Reproduce the records precisely. Every line should be included.
◇ ◇ ◇
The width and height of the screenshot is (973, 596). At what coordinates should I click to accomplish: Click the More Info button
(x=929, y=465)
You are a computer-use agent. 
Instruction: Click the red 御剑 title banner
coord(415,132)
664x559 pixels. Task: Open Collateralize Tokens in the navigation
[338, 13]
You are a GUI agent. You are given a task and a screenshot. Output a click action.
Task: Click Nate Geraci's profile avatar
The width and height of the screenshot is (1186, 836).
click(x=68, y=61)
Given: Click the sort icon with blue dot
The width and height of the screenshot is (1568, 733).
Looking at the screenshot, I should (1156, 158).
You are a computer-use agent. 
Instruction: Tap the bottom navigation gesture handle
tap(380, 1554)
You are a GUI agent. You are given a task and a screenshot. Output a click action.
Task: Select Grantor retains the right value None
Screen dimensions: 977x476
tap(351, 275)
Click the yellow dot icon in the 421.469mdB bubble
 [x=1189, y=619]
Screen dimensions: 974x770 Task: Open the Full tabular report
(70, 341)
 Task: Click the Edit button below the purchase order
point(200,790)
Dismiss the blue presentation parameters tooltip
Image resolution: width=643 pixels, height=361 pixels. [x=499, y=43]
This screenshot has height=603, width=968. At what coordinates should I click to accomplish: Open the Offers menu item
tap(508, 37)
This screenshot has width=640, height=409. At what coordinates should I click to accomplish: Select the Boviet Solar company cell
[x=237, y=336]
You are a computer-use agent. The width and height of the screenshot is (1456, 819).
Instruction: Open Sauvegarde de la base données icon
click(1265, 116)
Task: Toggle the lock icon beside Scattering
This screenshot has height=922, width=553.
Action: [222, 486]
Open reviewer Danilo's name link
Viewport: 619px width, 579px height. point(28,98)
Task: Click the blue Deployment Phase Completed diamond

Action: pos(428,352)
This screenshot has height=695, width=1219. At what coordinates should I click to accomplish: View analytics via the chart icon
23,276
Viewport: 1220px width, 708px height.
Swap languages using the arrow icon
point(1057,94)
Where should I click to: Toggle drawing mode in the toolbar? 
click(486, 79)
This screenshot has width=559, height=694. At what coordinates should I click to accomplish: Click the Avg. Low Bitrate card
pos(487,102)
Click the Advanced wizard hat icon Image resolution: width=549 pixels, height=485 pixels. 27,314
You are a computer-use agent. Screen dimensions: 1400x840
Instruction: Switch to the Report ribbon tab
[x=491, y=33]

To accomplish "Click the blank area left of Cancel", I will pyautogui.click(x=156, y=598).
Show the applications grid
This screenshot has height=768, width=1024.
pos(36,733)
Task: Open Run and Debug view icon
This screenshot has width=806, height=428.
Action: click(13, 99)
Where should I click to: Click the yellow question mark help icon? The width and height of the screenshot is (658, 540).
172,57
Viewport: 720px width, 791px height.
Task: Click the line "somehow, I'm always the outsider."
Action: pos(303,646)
◇ ◇ ◇
Exercise answer:
The width and height of the screenshot is (973, 596). At what coordinates should I click to accomplish: Click the More Info button
(x=929, y=465)
You are a computer-use agent. 
Instruction: Click the red 御剑 title banner
coord(415,132)
664x559 pixels. Task: Open Collateralize Tokens in the navigation
[338, 13]
You are a GUI agent. You are given a task and a screenshot. Output a click action.
Task: Click Nate Geraci's profile avatar
The width and height of the screenshot is (1186, 836).
click(x=68, y=61)
Given: Click the sort icon with blue dot
The width and height of the screenshot is (1568, 733).
Looking at the screenshot, I should (1156, 158).
You are a computer-use agent. 
Instruction: Tap the bottom navigation gesture handle
tap(380, 1554)
You are a GUI agent. You are given a task and a screenshot. Output a click action.
Task: Select Grantor retains the right value None
Screen dimensions: 977x476
tap(351, 275)
Click the yellow dot icon in the 421.469mdB bubble
 [x=1189, y=619]
Screen dimensions: 974x770 Task: Open the Full tabular report
(70, 341)
 Task: Click the Edit button below the purchase order
point(200,790)
Dismiss the blue presentation parameters tooltip
Image resolution: width=643 pixels, height=361 pixels. [x=499, y=43]
This screenshot has height=603, width=968. At what coordinates should I click to accomplish: Open the Offers menu item
tap(508, 37)
This screenshot has width=640, height=409. At what coordinates should I click to accomplish: Select the Boviet Solar company cell
[x=237, y=336]
You are a computer-use agent. The width and height of the screenshot is (1456, 819).
Instruction: Open Sauvegarde de la base données icon
click(1265, 116)
Task: Toggle the lock icon beside Scattering
This screenshot has height=922, width=553.
Action: [222, 486]
Open reviewer Danilo's name link
Viewport: 619px width, 579px height. point(28,98)
Task: Click the blue Deployment Phase Completed diamond

Action: pos(428,352)
This screenshot has height=695, width=1219. At what coordinates should I click to accomplish: View analytics via the chart icon
23,276
Viewport: 1220px width, 708px height.
Swap languages using the arrow icon
point(1057,94)
Where should I click to: Toggle drawing mode in the toolbar? 
click(486, 79)
This screenshot has width=559, height=694. At what coordinates should I click to accomplish: Click the Avg. Low Bitrate card
pos(487,102)
Click the Advanced wizard hat icon Image resolution: width=549 pixels, height=485 pixels. 27,314
You are a computer-use agent. Screen dimensions: 1400x840
Instruction: Switch to the Report ribbon tab
[x=491, y=33]

To accomplish "Click the blank area left of Cancel", I will pyautogui.click(x=156, y=598).
Show the applications grid
This screenshot has height=768, width=1024.
pos(36,733)
Task: Open Run and Debug view icon
This screenshot has width=806, height=428.
Action: click(13, 99)
Where should I click to: Click the yellow question mark help icon? The width and height of the screenshot is (658, 540).
172,57
Viewport: 720px width, 791px height.
Task: Click the line "somehow, I'm always the outsider."
Action: pos(303,646)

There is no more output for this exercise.